Una recente ricerca di Kaspersky Lab, svolta in 21 Paesi intervistando online oltre 12.000 persone, ha svelato quanto siano costosi questi attacchi finanziari per gli utenti Internet e quanto siano diventati redditizi per i cyber criminali. Gli utenti perdono in media 476 dollari ad attacco e un intervistato su dieci ha affermato di aver perso più di 5.000 dollari.
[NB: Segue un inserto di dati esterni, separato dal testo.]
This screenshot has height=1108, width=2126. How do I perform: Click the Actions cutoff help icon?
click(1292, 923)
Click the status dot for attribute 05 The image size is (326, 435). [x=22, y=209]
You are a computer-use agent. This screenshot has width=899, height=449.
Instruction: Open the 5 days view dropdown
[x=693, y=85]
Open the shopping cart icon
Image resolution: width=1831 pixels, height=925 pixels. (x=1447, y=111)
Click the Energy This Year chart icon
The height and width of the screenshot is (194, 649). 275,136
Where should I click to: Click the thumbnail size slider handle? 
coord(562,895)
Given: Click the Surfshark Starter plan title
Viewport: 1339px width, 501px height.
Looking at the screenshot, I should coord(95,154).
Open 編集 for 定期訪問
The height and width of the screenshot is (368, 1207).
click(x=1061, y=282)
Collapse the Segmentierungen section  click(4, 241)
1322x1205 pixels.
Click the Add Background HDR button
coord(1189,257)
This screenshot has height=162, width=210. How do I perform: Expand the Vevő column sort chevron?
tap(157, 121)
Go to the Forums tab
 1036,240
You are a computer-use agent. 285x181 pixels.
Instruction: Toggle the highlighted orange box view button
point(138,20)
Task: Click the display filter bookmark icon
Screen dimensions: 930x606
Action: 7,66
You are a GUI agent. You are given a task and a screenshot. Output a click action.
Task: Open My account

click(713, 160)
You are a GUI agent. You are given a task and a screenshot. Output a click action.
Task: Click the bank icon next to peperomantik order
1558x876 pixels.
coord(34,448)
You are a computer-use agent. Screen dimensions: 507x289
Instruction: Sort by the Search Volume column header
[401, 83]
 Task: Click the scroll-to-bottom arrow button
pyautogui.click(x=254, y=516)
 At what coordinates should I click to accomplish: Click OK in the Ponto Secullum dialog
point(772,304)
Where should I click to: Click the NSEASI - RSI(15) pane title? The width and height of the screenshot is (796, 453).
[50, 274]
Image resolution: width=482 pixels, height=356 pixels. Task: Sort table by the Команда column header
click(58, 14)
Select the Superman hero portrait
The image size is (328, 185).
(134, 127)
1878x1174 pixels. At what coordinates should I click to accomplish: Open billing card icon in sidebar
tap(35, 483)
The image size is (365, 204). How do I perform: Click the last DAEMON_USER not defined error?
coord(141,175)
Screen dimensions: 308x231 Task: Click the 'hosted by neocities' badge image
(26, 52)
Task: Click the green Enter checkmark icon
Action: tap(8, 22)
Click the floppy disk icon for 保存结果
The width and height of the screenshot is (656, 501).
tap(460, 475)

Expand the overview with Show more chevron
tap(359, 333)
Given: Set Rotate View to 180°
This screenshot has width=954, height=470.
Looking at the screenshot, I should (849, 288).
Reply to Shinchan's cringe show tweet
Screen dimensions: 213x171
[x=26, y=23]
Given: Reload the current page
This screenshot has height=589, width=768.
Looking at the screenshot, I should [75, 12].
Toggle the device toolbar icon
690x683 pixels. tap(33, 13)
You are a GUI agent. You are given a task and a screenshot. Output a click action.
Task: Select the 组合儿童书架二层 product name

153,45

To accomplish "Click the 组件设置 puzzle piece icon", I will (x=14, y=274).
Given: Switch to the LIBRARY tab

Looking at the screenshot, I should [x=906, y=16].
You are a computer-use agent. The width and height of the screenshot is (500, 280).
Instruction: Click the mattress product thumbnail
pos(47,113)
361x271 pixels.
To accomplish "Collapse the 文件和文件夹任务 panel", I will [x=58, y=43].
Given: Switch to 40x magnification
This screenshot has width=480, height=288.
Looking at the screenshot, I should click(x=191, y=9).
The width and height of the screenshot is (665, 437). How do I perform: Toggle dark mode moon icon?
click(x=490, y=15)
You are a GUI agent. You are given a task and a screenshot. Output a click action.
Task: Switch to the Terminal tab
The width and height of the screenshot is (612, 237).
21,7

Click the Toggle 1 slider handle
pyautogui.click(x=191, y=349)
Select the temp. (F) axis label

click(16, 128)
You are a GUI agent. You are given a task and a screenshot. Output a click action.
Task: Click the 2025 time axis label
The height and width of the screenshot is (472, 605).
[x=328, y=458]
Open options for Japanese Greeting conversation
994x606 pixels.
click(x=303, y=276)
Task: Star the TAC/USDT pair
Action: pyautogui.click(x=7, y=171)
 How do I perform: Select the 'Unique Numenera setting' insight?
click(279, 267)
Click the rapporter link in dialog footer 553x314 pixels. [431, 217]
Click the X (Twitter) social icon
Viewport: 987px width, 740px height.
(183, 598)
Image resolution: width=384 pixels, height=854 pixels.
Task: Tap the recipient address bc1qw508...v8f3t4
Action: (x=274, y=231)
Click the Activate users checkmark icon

La maggior parte degli utenti ha affermato di effettuare operazioni finanziarie online (81%) e poco meno della metà (44%) archivia informazioni finanziarie sui propri dispositivi connessi. Con l’aumento delle persone che gestiscono le proprie finanze online, sempre più criminali cercano l’opportunità di approfittarsene, rendendo necessario per gli utenti installare soluzioni di sicurezza Internet efficaci per proteggere se stessi e il proprio denaro.

attacchi finanziari

Tuttavia, solo il 60% protegge i propri dispositivi. Questo atteggiamento è influenzato dalla convinzione degli utenti che il denaro perso verrà automaticamente rimborsato. Quasi metà degli intervistati (45%) crede infatti di poter ottenere, senza alcun problema, un rimborso da parte della banca in seguito a un attacco cyber criminale, ma, come evidenziato dall’indagine, più della metà (52%) delle vittime non è riuscita a riottenere l’intera somma rubata.

“Non bisognerebbe mai dare per scontato di venire risarciti completamente se si è vittima di un attacco finanziario. Il modo migliore per proteggere le proprie finanze online è assicurarsi di non diventare vittime di questi attacchi, installando un software specializzato per proteggere l’identità dell’utente e i dati sensibili dalle mani dei cyber criminali” ha commentato Morten Lehn, General Manager Italy di Kaspersky Lab.